Aim of the exercise: Pull out each line in the listing below that contains the word "Click" and copy it in full.

Information supplied:
::::

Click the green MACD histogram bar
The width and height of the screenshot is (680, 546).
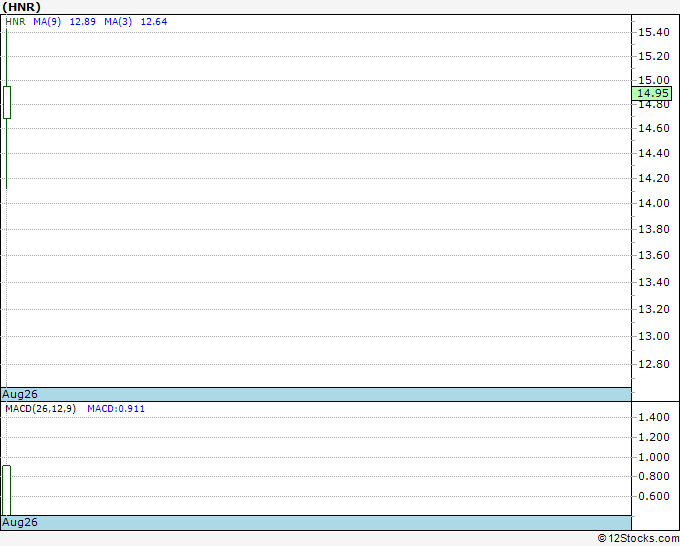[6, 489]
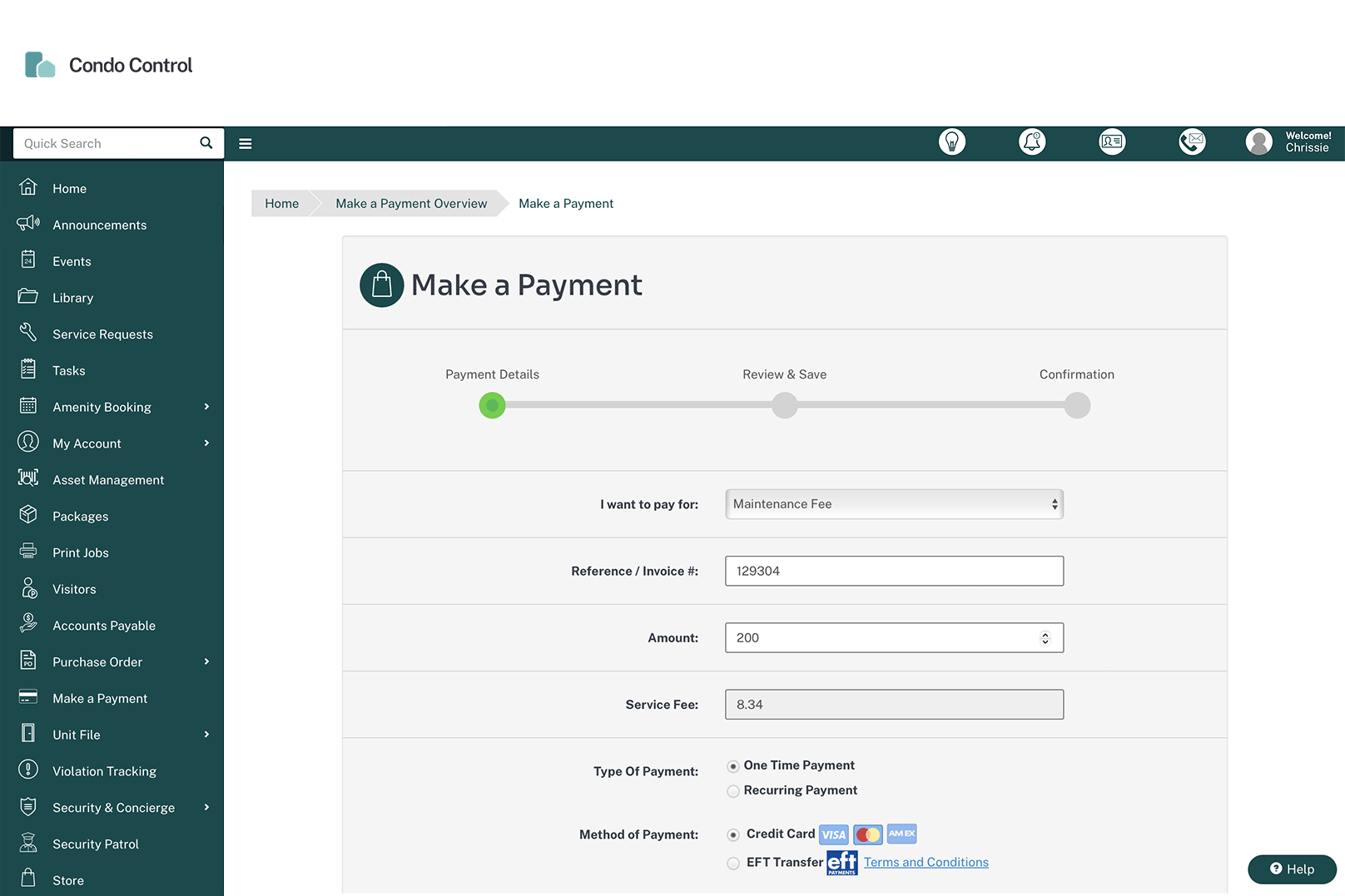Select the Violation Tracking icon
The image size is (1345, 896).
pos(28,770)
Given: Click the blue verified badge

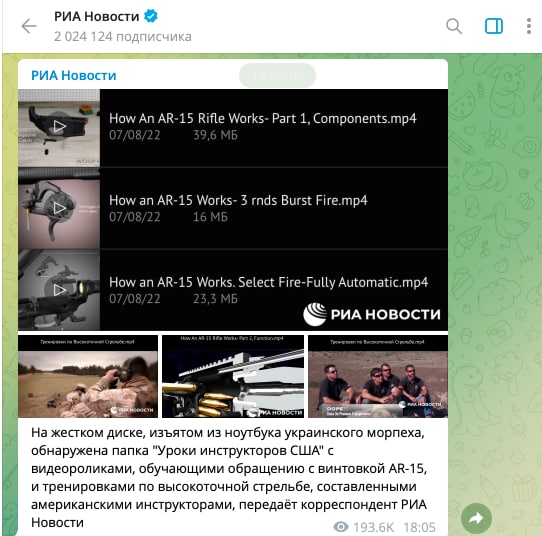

::::

Solution for this task:
Click the green MACD histogram bar
Given: Click the blue verified badge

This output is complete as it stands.